Wild Rose

19/03/19

After her confident showing in Beast, it only seemed a matter of time before we saw Jessie Buckley in a star-making role – and Wild Rose might just be the film to do it for her. As Glaswegian wannabe country star, Rose-Lynn Harlen, she positively owns the screen, even when starring opposite professional scene-stealer, Julie Walters.

Rose-Lynn has long held an ambition: to go to Nashville and become a star of country music (not country and western, mind; that’s a whole different kettle of corn!). But when we first meet her, she’s in the process of being released from a year’s spell in prison, where she’s been sent for throwing a bag of heroin over the wall to one of the inmates. Issued with an ankle tag, which means she has to be home by seven o’clock every evening, she heads off to her mother, Marion (Walters), who has been looking after Rose-Lynn’s two young children in her absence. The children barely know Rose and it’s clear she needs to spend time learning to be their mother again – but those long-held ambitions don’t leave much room for anything so mundane as parenthood.
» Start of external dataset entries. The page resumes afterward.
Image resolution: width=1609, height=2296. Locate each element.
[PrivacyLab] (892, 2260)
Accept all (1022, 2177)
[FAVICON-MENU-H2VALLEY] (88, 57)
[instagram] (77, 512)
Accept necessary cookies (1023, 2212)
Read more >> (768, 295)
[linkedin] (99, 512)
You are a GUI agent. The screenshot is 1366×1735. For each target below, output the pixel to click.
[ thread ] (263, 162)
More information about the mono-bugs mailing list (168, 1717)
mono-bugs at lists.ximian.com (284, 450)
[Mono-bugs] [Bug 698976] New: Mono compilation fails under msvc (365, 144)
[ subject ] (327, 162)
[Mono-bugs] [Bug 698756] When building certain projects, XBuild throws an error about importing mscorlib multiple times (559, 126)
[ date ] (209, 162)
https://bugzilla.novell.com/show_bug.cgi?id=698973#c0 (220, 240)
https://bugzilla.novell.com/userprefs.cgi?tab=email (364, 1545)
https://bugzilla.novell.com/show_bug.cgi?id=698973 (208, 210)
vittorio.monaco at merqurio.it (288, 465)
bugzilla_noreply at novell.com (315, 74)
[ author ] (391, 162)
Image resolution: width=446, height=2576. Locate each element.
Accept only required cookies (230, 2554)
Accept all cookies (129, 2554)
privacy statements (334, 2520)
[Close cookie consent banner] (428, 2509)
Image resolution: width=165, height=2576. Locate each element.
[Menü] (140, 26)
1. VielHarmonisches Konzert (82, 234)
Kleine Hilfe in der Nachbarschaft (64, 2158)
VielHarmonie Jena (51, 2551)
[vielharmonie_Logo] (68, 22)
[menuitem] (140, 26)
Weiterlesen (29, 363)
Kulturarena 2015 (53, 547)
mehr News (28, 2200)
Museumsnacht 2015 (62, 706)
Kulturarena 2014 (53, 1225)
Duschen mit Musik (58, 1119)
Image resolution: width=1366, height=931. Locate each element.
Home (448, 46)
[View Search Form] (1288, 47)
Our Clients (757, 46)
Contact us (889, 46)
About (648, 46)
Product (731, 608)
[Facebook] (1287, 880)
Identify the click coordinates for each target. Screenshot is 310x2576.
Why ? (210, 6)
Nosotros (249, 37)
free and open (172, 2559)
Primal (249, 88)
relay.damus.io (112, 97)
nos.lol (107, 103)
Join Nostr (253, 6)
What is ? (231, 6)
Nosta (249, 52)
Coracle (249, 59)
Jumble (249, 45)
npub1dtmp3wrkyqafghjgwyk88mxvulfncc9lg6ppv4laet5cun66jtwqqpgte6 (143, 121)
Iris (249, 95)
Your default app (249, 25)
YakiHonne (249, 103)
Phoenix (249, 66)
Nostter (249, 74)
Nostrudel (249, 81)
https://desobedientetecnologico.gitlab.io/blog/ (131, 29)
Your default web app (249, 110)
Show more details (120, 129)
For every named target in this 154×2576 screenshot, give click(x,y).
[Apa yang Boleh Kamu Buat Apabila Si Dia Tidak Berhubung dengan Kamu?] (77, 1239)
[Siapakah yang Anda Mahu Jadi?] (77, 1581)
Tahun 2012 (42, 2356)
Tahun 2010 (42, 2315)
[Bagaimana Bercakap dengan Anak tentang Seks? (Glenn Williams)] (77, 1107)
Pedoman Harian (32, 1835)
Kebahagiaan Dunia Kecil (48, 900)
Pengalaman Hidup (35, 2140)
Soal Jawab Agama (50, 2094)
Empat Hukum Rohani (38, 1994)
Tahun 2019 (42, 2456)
Rose-Lynn soon discovers that while she’s been away, her regular gig at a Glasgow country music venue has been taken over by someone far less talented than her, and she can’t perform in the evenings anyway. So, at Marion’s urging, she takes a day-job as a cleaner for the wealthy and influential Susannah (Sophie Okonedo), who, once appraised of Rose’s singing skills, decides to use her considerable clout to give her cleaner’s stalled career a boost – but it eventually becomes apparent that the only person who can really help Rose-Lynn achieve her ambitions is… Rose-Lynn herself.

The film is directed by Tom Harper and cannily scripted by Nicole Taylor, and is astonishingly sure-footed throughout. Every time the story threatens to edge too close to cliché, Taylor cannily subverts it and steers things in a much more interesting direction. Here are well-drawn working-class characters, who are never allowed to be the butt of cheap jokes, but emerge as fully drawn, sympathetic people with real lives to live. Okenedo’s character is also a delight, someone who’s prepared to give everything she’s got to help someone better their situation.

Of course, the icing on the cake is that Buckley has an absolutely amazing voice, delivering every song with real passion and vigour, whether she’s standing mournfully on the stage of the Grand Ole’ Opry or belting out a humdinger in a hometown nightclub.  Oh, and look out for a cameo from ‘Whispering’ Bob Harris, playing himself with absolute conviction.

Wild Rose is a genuine treat, a country music spectacular that never slows down long enough to drag its cowgirl heels. Miss this one and weep!